I visited San Francisco once when I was ten years old. My only memory is of very tangled traffic intersections and a weird variety of mayonnaise on the sandwiches my parents gave us for the journey that caused my younger sister to throw up on me while I was asleep.
Happily, this visit began in less traumatic fashion. Americans have the kind habit of numbering their streets and only building on exact right angled grids with the consequence that you can find your way without much struggle. (Though the generation Yers are still glued to their phones)
If you are looking at this for any sort of touristic perspective, I'm afraid I will disappoint. I was combining my trip with hustle on work opportunities and the slightly crazy opening gambit of a new romance that involved levels of proximity that married couples would balk at - weirdest 13 day first date ever.
So, as far as touristic activities, I achieved the following:
1. Saw the golden gate bridge... vaguely... in the distance, and to be honest it could have been anything as it was really cloudy.

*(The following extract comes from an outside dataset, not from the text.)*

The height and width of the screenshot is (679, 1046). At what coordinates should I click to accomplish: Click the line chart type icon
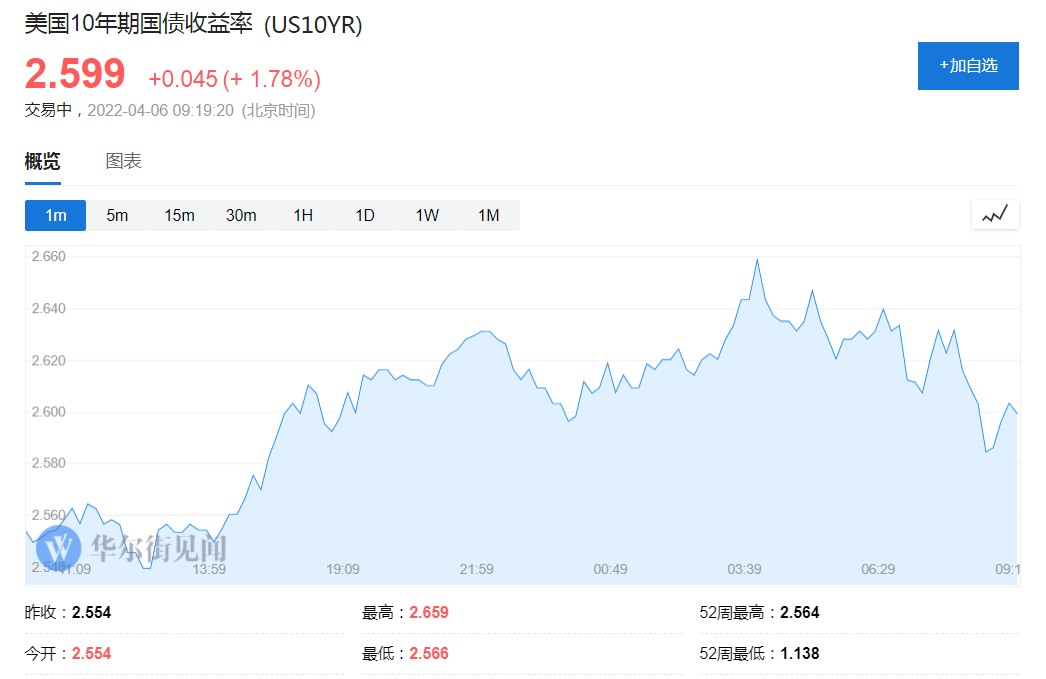[x=994, y=215]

2. Ate Brussel Sprouts as a snack in a pretentious bar. Apparently, after having flown for 14 hours and with a solid nine hours of Jetlag, the thing your stomach wants most of all is brussel sprouts as a bar snack. Note, this was a reflection, both on any city that would offer that as an option and also the person that thought this was a good idea.
Having said that... The sprouts were really good. I'm not sure, but I could have become a person who finds this manner of deployment of sprouts acceptable. Time will tell.
2A. Watched an Asian tourist eat a hamburger that was actually two sugar doughnuts either side of the meat. Admittedly, she only licked the outside of it with her flickering reptilian tongue then spent 20 minutes photographing it for instagram but the whole thing was still a horrifying experience.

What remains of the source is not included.